Currently, Majority Whip Kevin McCarthy (R-CA-23) has announced his intention to run for Cantor’s position with the outgoing Leader’s backing. Meanwhile, House Conference Chair Cathy McMorris Rodgers (R-WA-5) stated that she will remain in her current post. The same is true for House Budget Committee chairman and former vice presidential nominee Paul Ryan (R-WI-1).
The Texas delegation is deciding who, if anyone, to back from their delegation against McCarthy – either Rules Committee and former National Republican Congressional Committee chairman Pete Sessions (R-TX-32) or Financial Services chairman Jeb Hensarling (R-TX-5). Both men hail from Dallas. A leadership candidate brandishing support from a united Texas delegation would be formidable. Late last night unconfirmed, but well-placed, sources suggest that Hensarling has decided not to pursue a run.
McCarthy has vulnerabilities, though he must be viewed as the leading candidate. His detractors say his job performance as Whip is lacking. While others may concede such, they counter with the observation that his talents and attributes blend better with the Majority Leader’s position rather than running a Whip team. Conservative McCarthy opponents say that electing him will signal that the Conference is continuing to languish in their current lackluster pattern, a trend that at least central Virginia voters overwhelmingly rejected on Tuesday night.
Additionally in his favor, Rep. McCarthy is a strong fundraiser with the potential to reach an even higher level. With Cantor on the way out – the Majority Leader was the House’s top fundraiser next to Speaker John Boehner – the party has a major void to fill. A Lone Star State alternative, however, also carries major fundraising ability especially with Sessions coming from the wealthy North Texas region.
In this configuration of Majority Leader candidates, it certainly appears room exists for at least one more candidate. Rep. Jim Jordan (R-OH-4), long thought of as a conservative mover, has yet to be heard from. Another potential is Rep. Tom Price (R-GA-6), a former Georgia state Senate Majority Leader. Price passed on a chance to run for the Senate because he believed in building a substantial career in the House, so he must be viewed as a potential candidate for one of the open leadership positions. The fact that both men have yet to make his intentions known suggest neither will run.
The Race for Whip
With McCarthy running for Leader, his Whip post must be vacated. Therefore, a replacement election for this position will also occur on the 19th. Here, it appears the leading candidates are Chief Deputy Majority Whip Peter Roskam (R-IL-6) and New Orleans area Rep. Steve Scalise (R-LA-1). Rumors abound that a deal might be in the works to put Roskam in the Whip’s chair while slotting Scalise as his Chief Deputy. Others discount such talk suggesting that Scalise, with his strength among conservatives, is actually the man to beat.

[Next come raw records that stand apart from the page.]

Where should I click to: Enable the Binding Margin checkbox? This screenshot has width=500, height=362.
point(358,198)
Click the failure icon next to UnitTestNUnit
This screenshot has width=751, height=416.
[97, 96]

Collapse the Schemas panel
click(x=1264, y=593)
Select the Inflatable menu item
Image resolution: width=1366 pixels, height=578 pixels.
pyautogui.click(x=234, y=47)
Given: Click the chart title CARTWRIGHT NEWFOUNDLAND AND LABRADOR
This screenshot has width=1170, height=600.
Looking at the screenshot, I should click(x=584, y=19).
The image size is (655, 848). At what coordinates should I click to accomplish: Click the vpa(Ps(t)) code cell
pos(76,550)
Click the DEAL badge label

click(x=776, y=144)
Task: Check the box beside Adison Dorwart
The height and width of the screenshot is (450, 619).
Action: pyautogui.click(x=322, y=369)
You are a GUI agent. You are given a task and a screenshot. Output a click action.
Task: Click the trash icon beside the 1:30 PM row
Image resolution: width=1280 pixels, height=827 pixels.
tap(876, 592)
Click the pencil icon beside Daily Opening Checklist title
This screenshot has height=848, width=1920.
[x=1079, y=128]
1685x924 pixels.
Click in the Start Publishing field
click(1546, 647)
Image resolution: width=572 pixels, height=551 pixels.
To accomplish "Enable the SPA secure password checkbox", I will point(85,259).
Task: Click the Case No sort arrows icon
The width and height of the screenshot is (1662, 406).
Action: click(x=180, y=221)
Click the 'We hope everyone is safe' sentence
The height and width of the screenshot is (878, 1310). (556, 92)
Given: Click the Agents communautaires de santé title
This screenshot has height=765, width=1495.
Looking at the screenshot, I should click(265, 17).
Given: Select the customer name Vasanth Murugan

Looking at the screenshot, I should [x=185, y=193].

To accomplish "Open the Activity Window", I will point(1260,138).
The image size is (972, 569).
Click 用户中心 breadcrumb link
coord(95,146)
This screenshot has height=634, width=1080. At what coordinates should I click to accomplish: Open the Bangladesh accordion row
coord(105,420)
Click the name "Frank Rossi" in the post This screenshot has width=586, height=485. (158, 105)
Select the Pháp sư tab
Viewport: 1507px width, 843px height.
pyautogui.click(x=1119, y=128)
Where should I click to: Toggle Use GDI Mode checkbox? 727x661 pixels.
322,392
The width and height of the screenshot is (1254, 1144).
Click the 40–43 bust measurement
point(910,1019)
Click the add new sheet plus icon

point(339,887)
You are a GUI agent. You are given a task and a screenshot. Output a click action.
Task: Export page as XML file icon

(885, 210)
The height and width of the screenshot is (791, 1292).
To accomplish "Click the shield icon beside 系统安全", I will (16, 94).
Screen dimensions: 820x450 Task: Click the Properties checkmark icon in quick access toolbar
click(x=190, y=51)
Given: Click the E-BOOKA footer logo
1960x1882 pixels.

With leadership elections arising in the wake of Cantor’s surprising defeat, but nonetheless during the middle of campaign season, the Republicans are making a smart move in allowing only a small time window for the leadership contests. On the other hand, the fast schedule likely plays to McCarthy’s benefit and could be the true underlying reason for moving so quickly. The after effect of McCarthy replacing Cantor, however, may suggest to conservative voters that Washington still hasn’t gotten the message their voters so decisively delivered in Tuesday’s historic election result.